Set — HashSet, LinkedHashSet, and TreeSet

Set<E> is a Collection that enforces uniqueness — it never contains duplicate elements. The three standard implementations differ in how they define "order": HashSet gives you none, LinkedHashSet preserves insertion order, and TreeSet keeps elements in sorted order.

What Problem Does It Solve?

List allows duplicates and you must check manually (if (!list.contains(x)) list.add(x)). As the list grows, that check becomes O(n) and easy to forget. Set enforces uniqueness automatically and efficiently. For example, tracking active user sessions, deduplicating log entries, or finding the unique words in a document are all natural Set use cases.

The `Set` Interface

Set<E> extends Collection<E> but adds no new methods — the uniqueness contract is enforced through the add method behavior: add(e) returns false (and leaves the set unchanged) if the element is already present.

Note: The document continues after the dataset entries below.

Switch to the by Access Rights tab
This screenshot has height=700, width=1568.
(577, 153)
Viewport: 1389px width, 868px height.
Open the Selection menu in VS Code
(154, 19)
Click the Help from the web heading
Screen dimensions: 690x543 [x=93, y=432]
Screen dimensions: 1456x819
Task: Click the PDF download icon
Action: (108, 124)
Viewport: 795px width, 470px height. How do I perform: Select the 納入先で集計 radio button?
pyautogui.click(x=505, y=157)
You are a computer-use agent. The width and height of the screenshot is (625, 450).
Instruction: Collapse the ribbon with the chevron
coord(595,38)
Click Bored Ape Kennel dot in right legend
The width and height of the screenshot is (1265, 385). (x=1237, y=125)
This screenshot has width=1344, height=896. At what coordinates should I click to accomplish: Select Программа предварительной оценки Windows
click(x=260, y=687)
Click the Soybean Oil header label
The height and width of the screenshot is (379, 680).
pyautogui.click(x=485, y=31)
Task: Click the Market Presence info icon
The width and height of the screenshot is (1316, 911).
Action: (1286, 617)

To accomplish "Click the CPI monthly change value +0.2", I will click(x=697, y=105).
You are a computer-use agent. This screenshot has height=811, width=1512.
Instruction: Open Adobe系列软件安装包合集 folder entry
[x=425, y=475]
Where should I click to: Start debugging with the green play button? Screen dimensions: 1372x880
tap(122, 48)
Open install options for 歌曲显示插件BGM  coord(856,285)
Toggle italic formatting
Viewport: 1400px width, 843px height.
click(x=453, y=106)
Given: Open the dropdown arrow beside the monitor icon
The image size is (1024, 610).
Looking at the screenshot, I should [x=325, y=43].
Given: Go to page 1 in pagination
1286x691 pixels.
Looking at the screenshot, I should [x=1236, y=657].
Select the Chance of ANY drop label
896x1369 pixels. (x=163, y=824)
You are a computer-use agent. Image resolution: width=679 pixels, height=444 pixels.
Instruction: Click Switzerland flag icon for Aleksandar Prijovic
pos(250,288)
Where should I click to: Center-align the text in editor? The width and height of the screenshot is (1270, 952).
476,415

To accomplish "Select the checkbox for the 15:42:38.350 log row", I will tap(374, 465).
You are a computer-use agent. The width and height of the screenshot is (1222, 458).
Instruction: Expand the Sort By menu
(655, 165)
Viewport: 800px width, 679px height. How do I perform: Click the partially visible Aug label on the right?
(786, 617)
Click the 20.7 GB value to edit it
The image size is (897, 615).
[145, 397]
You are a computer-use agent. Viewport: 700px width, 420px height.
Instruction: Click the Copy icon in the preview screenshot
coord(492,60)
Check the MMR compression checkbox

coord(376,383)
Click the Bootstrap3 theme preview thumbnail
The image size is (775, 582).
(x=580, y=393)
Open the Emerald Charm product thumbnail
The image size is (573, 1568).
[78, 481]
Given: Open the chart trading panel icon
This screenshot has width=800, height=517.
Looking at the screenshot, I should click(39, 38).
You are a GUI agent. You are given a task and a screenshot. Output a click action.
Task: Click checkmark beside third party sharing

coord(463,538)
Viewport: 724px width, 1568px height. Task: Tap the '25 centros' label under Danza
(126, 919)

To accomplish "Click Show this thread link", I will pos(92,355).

Set<String> tags = new HashSet<>();
tags.add("java");
tags.add("spring");
boolean added = tags.add("java");  // false — already present
System.out.println(tags.size());   // 2

The contract: two elements a and b are considered duplicates if a.equals(b) returns true.

The Three Implementations

Interface hierarchy for Set. LinkedHashSet extends HashSet; TreeSet implements NavigableSet.

HashSet

HashSet is backed by a HashMap internally. Each element is stored as a key in the map (with a dummy value). That means add, remove, and contains are all O(1) average — the hash code determines the bucket, and equals confirms the match.

Set<String> set = new HashSet<>();
set.add("banana");
set.add("apple");
set.add("cherry");
// Iteration order is UNPREDICTABLE — do not rely on it
for (String s : set) System.out.println(s); // may print in any order

No ordering guarantee — iteration order depends on hash codes and internal bucket layout.

LinkedHashSet

LinkedHashSet extends HashSet. It maintains a doubly-linked list through all entries in addition to the hash table. This costs a small amount of extra memory but preserves insertion order during iteration.

Set<String> set = new LinkedHashSet<>();
set.add("banana");
set.add("apple");
set.add("cherry");
// Iteration order = insertion order
for (String s : set) System.out.println(s); // banana, apple, cherry

add, remove, and contains are still O(1) average — the linked list is only used for iteration.

TreeSet

TreeSet is backed by a TreeMap (a Red-Black Tree). Elements are kept in sorted order — by natural ordering if elements implement Comparable, or by a Comparator passed to the constructor.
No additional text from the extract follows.